The state's Republican governor announced via Twitter that "the First Amendment right to freedom of religion shall never be infringed," reports the Washington Examiner.
The bill came as a result of the states imposed lockdowns in an attempt to curb the spread of the coronavirus in March 2020 by closing services considered "non-essential" including places of worship. By executive order, Abbott reopened places of worship later that month, declaring them to be "essential services" for the community.
As for the recent bill, Governor Abbott said that it was drafted to safeguard Texans' first amendment right to religious liberty. Under the Republican-backed Bill, HB 1239, any public official or federal agency in Texas is banned from "issu(ing) an order that includes places of worship," reports Nation World News.
According to Republican state Representative Scott Sanford, the legislator who introduced the bill, church closures were an unconstitutional restriction on religious liberty protected by the First Amendment. He also argued that houses of worship "provide essential spiritual, mental, and physical support in a time of crisis."
"Closing churches not only eliminated these critical ministries and services," he contended, "but violated their religious freedom, guaranteed by our laws and constitution."
Critics of the bill, like state Representative John Turner, have argued that it is both "too comprehensive and too broad" in its application.
"I just thought it was a broadly written bill that could be problematic if applied as written," he told Texas Tribune.

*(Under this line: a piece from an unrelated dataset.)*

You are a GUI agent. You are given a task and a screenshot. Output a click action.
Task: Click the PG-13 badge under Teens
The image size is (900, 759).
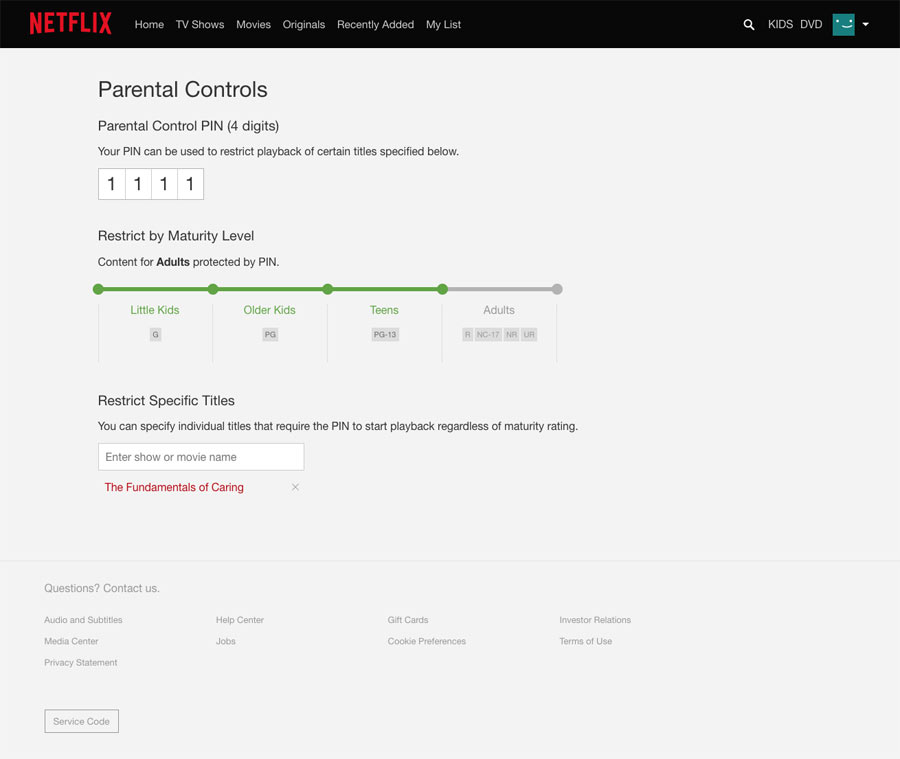pyautogui.click(x=384, y=334)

Disputing Turner's remarks, Republican legislators who backed the bill pointed out that "strip clubs and liquor stores" in Texas are still operating, despite the fact that religious services were forced to shut last year.
A review of the previous year
A number of pastors were arrested during the first wave of COVID-19 for conducting services in defiance of local COVID-19 stay-at-home orders at the peak of the first wave.
The orders were met with resistance from churches and synagogues. Earlier this year, the Supreme Court struck down orders from governors like Andrew Cuomo and Gavin Newsom's limitations on church attendance after churches filed lawsuits contesting the disparity between them and other establishments. In the Brooklyn case, the court determined that the regulations "cannot be viewed as neutral because they single out houses of worship for especially harsh treatment."
A similar hopeful piece of legislation
Recent reports indicate religious liberty is also winning in Florida. Gov. Ron DeSantis signed a bill mandating that public schools offer students in grades K-12 one minute of silence at the beginning of each school day.
According to the bill, "too few people can even experience a moment of quiet reflection before dipping their head into daily activities" and that young people "are particularly affected by the absence of an opportunity for a moment of quiet reflection." While the minute of silence is in effect, teachers are not permitted to offer recommendations regarding the nature of introspection.
A signing ceremony was held in which DeSantis said that "you [can't] just push God out of every institution and be successful. I'm sorry, our founding members did not believe it."